═════ TEXT PROVIDED ═════

# Woohoo!!!



## jeffmue (Apr 22, 2010)

We bought our motorhome yesterday and I got to cuddle up with all the tech manuals last night and read myself into a stupor. It's a 36.5' 96 Holiday Rambler LE with 44k on the odometer and in mint condition! I feel like a little boy on Christmas Eve! We are planning on driving to Cali this summer to go to LegoLand. We will be staying at a local RV park and will be bringing the RV to LegoLand so my wife or I can take the little ones back for a midday nap. 

Alright, so my first volley of questions: 

Should we take our Expedition along to give us a bit more mobility or just use the RV for our trips? 

What sort of map apps do you all use? We've been lost too many times to rely on Mapquest or Googlemaps to plan our route. We are looking at joining Good Sam RV Club and it looks like it has a decent travel route app, but are there any better ones out there?


----------



## l2l (Jan 27, 2008)

First of all congradulations on your purchase!

As for a second vehicle I would bring one but that's just me, then again I have a TT so my input on this issue does not count!


----------



## jeffmue (Apr 22, 2010)

LOL! My wife has an A6 but there's no way we can all fit in her's or yours for that matter. Thanks!


----------



## heruide (Feb 12, 2008)

Have you considered a GPS system? I just love the lady that tells me to make a legal U turn in 4/10 of a mile when I make a mistake.

Also a book that I will not leave home without is "The Next Exit". For more on that please read this blog post.

Hope this helps.

Ruide


----------



## jeffmue (Apr 22, 2010)

Thanks very much heruide! I'll look into GPS system and I'll check out this book.


----------



## ctfortner (Nov 16, 2007)

Congrats on the purchase, that sounds awesome! Where is the pics, show it off so we can all be jealous


----------



## jeffmue (Apr 22, 2010)

My wife, Robin, has been working some really brutal hours this past month and the storage facility that we are using is about an hour away so we just haven't gotten to go up there and get any pictures yet. I will post some when I can.


----------



## heruide (Feb 12, 2008)

jeffmue said:


> Thanks very much heruide! I'll look into GPS system and I'll check out this book.


Jeffmue,

You are welcome. Take care.

Ruide


----------



## jeffmue (Apr 22, 2010)

My wonderful wife surprised me this morning with a Garmin Nuvi 205W. I've already updated the maps and taken it out for a spin.


----------



## ctfortner (Nov 16, 2007)

Sounds sweet, happy Jeff day  I have a Garmin Nuvi 350, works great.


----------



## antigua (Dec 17, 2007)

═════ COLLECTED DATA ═════

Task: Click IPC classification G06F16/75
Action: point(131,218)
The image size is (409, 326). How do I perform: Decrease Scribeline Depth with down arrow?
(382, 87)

═════

WHAT IS ASKED:
• a. Write out the part of the motorhome forum thread from "Should we take" to "on your purchase!", word for word.
• b. Carry the forum thread about the new motorhome on from the point where it stops.
The lines have no connection to the forum thread about the new motorhome.

TASK-BY-TASK RESULTS:
• a.
Should we take our Expedition along to give us a bit more mobility or just use the RV for our trips? 

What sort of map apps do you all use? We've been lost too many times to rely on Mapquest or Googlemaps to plan our route. We are looking at joining Good Sam RV Club and it looks like it has a decent travel route app, but are there any better ones out there?


----------



## l2l (Jan 27, 2008)

First of all congradulations on your purchase!

• b.
I must of missed this one! Congrats on the purchase. I have the Garmin Nuvi 250w. Works very well. It also has blue tooth for hands free phone calls. Love multi purpose things like that!


----------



## jeffmue (Apr 22, 2010)

We looked at the 250. Amazon the best price but when we went to purchase it they kept trying to give us a "New - Refurbished" one. As this is our first GPS and we're on a budget, we just went with the basics for now. So far it's really nice.


----------



## dogbone (Sep 22, 2009)

I use a Rand MC Nally program on my computer, so far so good. Mapquest and google had me going so far out of my way, when I knew where I was, what where they doing to me when I didn't know?
I always check the route out on a map, just to double check. I haven't gotten into the gps's yet. I have heard some stories about them also.
Have a great time on your trip and good luck and enjoy your new rig.


----------



## jeffmue (Apr 22, 2010)

I used google and yahoo maps too and 75% of the time I'd end up lost on the wrong side of town. So far this GPS is great. Just type in your destination (it autofills most of the info) and go. I'll keep a map on hand too but what I'm really hoping is that my wife can relax a bit and not worry about me getting lost.


----------



## dogbone (Sep 22, 2009)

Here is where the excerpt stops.